What secrets lay at the heart of President Barack Obama's "disposition matrix," a.k.a. the blueprint the administration uses to help decide whether to assassinate alleged terrorists in foreign countries with drones? That's what the American Civil Liberties Union (ACLU) would like to know. They attempted (and failed) to get government documents detailing how these decisions are made through a Freedom of Information Act (FOIA) request. Now they are suing. From a release the ACLU put out today:

The CIA and the military use drones to target suspected "militants," "insurgents," and "terrorists" in at least half a dozen countries. American drone strikes have killed thousands of people abroad, many of them children. The program has engendered pervasive fear and anger against the United States in countries where the attacks frequently occur.

Our government's deliberative and premeditated killings – and the many more civilian deaths from the strikes – raise profound legal and ethical questions that ought to be the subject of public debate. The Obama administration has made numerous promises of greater transparency and oversight on drones. In his 2013 State of the Union address, President Obama pledged to make lethal targeting "more transparent to the American people and the world" because "in our democracy, no one should just take my word for it that we're doing things the right way."

But the administration has failed to follow through on these commitments to openness, and it is continuing to withhold basic information­. When it has released anything – or been compelled to by lawsuits – discussion of crucial aspects of the program have been omitted or redacted.
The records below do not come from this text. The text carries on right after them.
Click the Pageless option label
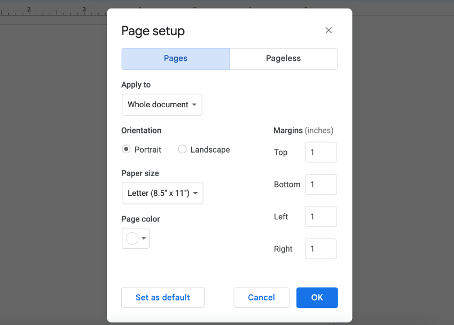This screenshot has height=325, width=454. 283,59
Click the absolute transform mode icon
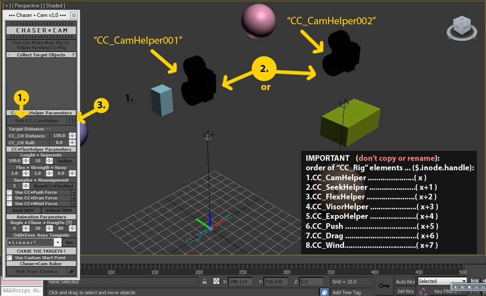This screenshot has height=296, width=486. (217, 282)
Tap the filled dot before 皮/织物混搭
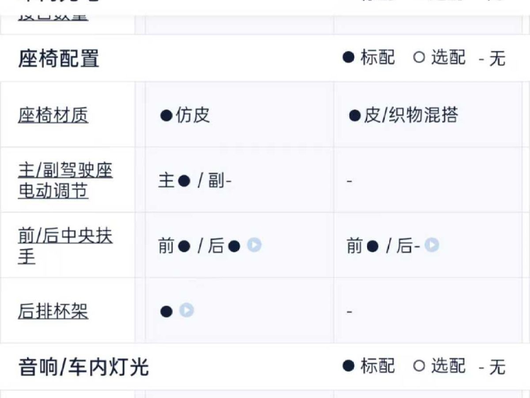Screen dimensions: 530x398 355,116
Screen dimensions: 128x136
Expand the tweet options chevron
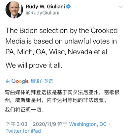[121, 7]
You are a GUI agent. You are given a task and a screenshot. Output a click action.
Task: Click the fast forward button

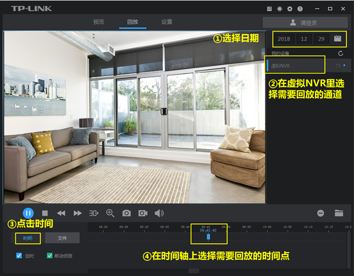77,213
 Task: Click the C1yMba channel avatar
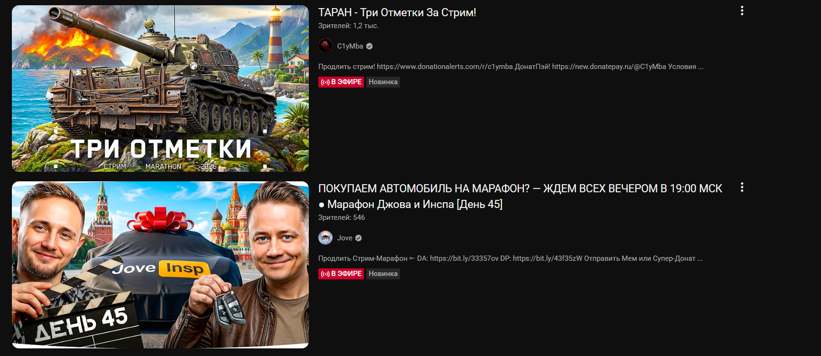(325, 46)
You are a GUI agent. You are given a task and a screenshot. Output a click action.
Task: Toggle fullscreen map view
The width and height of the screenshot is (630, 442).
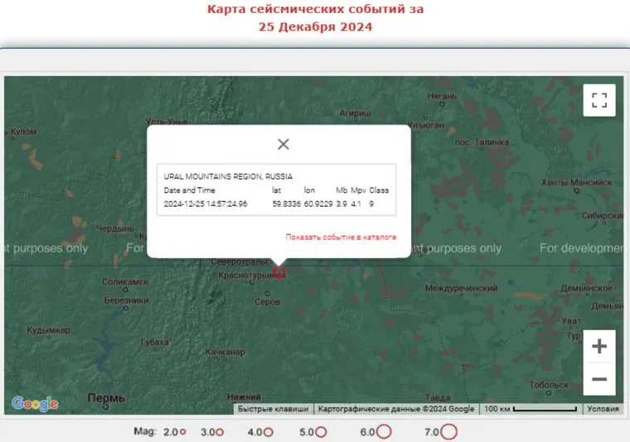tap(599, 100)
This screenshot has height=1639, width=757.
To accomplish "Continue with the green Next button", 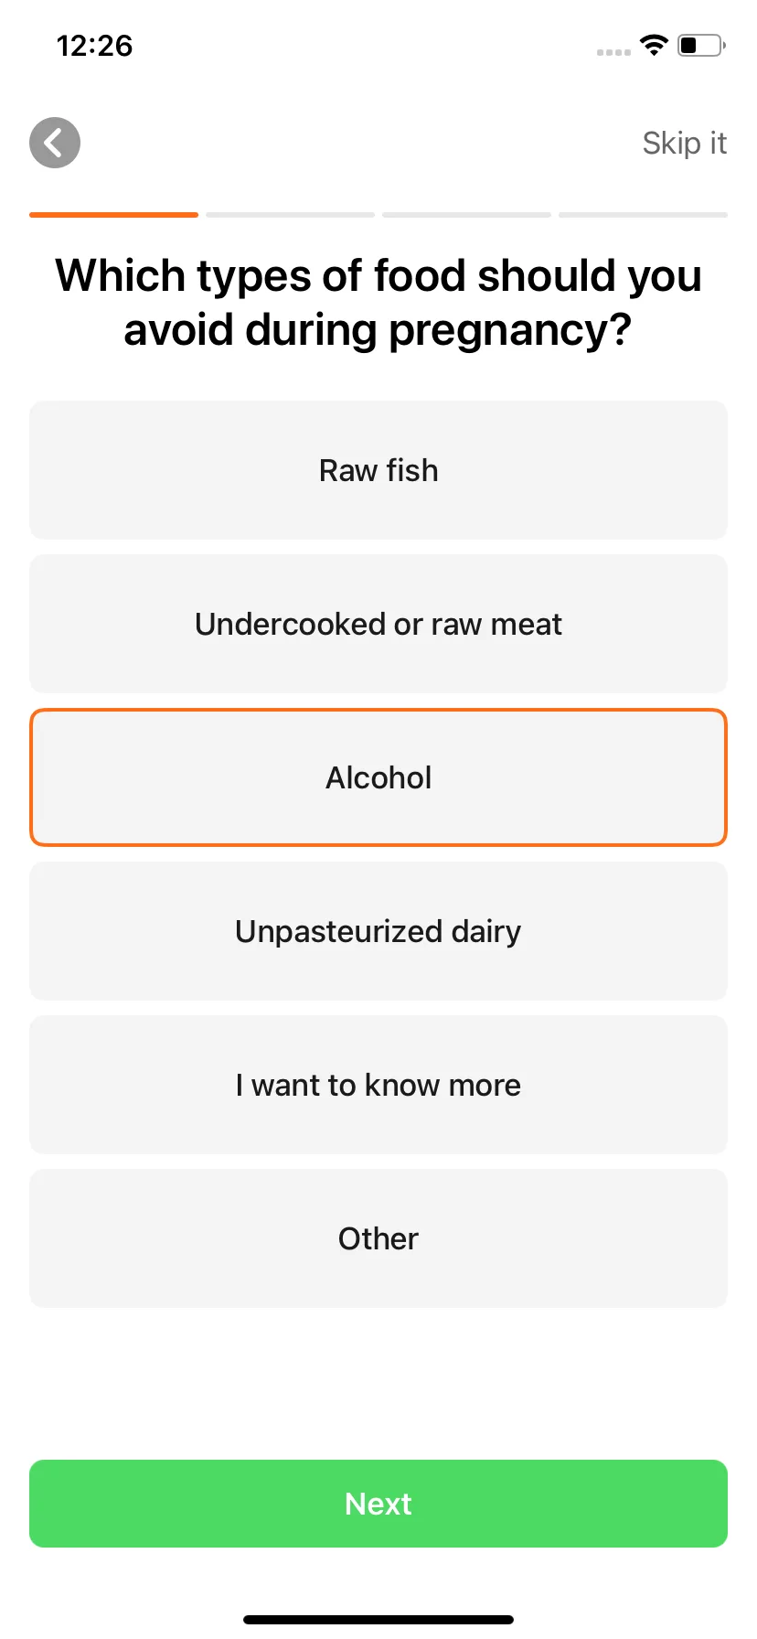I will [x=379, y=1504].
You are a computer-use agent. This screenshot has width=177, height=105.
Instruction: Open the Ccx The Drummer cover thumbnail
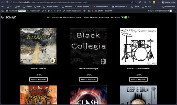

This lack of transparency makes the public reliant on the government's self-serving and sometimes false representations about the targeted-killing program.

This is actually the third lawsuit the ACLU has filed over the secrecy of the drone rules. One is for information about the strikes that killed American terrorism suspect Anwar al-Awlaki and then later his 16-year-old son in Yemen.

And while there has been a Department of Justice memo (pdf) that was released last summer allowing the public to see some of the legal guidance used to justify drone strikes, that's not enough for the ACLU:

For example, the memo doesn't explain the government's definition of imminence, the circumstances that would make "capture infeasible" (and therefore, according to the government, lethal targeting permissible), or the reasons for the government's targeting decisions. Worse, it point to a whole body of secret law that the administration continues to shield from the American public.

The administration's subsequent gestures towards transparency are just as scant. The public summary of the secret Presidential Policy Guidance – which sets new standards for lethal targeting – relies on the same conclusory definitions as the Office of Legal Counsel memo. In a major speech at the National Defense University in 2013, the president asserted that "before any strike is taken, there must be near-certainty that no civilians will be killed or injured – the highest standard we can set." But multiple investigative reports contradict this assurance. The government could dispute these findings, but instead it chooses to keep nearly all the details about how the program works hidden from view.

It's hard to square the president's claim when, according to one investigative journalism group, there are hundreds of victims of drone strikes in Pakistan who haven't been publicly identified, and in some cases, the CIA apparently didn't even know the militant affiliation of those they had killed.